In late July, President Abdel Fattah al-Sisi held a meeting with Prime Minister Mostafa Madbuly and Supply Minister Ali Meselhy focusing on the strategic stocks of basic food commodities for citizens. In the meeting, Sisi recommended that the Kaha Company for Preserved Foods be developed as part of a larger project to restore the subsidiaries of the Holding Company for Food Industries to their former stature.
The presidential directive instructed that Kaha’s production be revamped to restore Kaha to its status as a beloved brand and major market player. The formerly profitable company has struggled since it was privatized, only to suffer financial difficulties before it was put under judicial receivership and eventually returned to the public sector. An in-depth look at the tumultuous history of Kaha shows a company struggling to survive.
What is Kaha?
As with all of the storied public sector companies in Egypt, we feel a sort of nostalgia for Kaha’s products: that plate of fava beans for breakfast, the jam sandwiches we’d take to school, the sherbert served during weddings and graduation.
Kaha has a 90-year history in preserved foods and maintained an outsized presence in the market until the mid-1990s. The company was established in 1940 with one factory in the city of Kaha in the Qalyubia governorate under the name Egyptian Food Factory. It was the first food processing company in the Middle East. In 1961 it was placed under stewardship until it was reestablished a year later as an Egyptian joint stock company owned by the state under the name Al-Nasr Preserved Foods. The name was later changed to just “Kaha.”

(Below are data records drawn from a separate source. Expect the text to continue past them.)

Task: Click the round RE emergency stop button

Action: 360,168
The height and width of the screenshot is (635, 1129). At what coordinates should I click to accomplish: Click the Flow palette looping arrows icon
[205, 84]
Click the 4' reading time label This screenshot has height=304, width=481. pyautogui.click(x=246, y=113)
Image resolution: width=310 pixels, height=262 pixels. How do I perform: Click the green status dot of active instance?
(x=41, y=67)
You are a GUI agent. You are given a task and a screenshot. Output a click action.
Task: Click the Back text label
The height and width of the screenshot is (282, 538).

By 1972, the company had grown to six factories, each with its own comprehensive production line (Kaha Al-Tahrir in 1961, Al-Tabiya in 1965, Abou Kebir in 1971, and Al-Rashid and Karein in 1972, in addition to the original factory).
The Kaha factories played a crucial role in the supply of food during the War of Attrition with Israel between 1967 and the 1973 October War. The company’s 32 products were marketed across the country and across the region under the slogan: “Try it once, you will always prefer it.”
The 1991 Public Business Sector Law allowed the company to transfer its ownership and expand through privatization. This marked the beginning of the decline in Kaha’s performance, a trajectory the government is now trying to reverse.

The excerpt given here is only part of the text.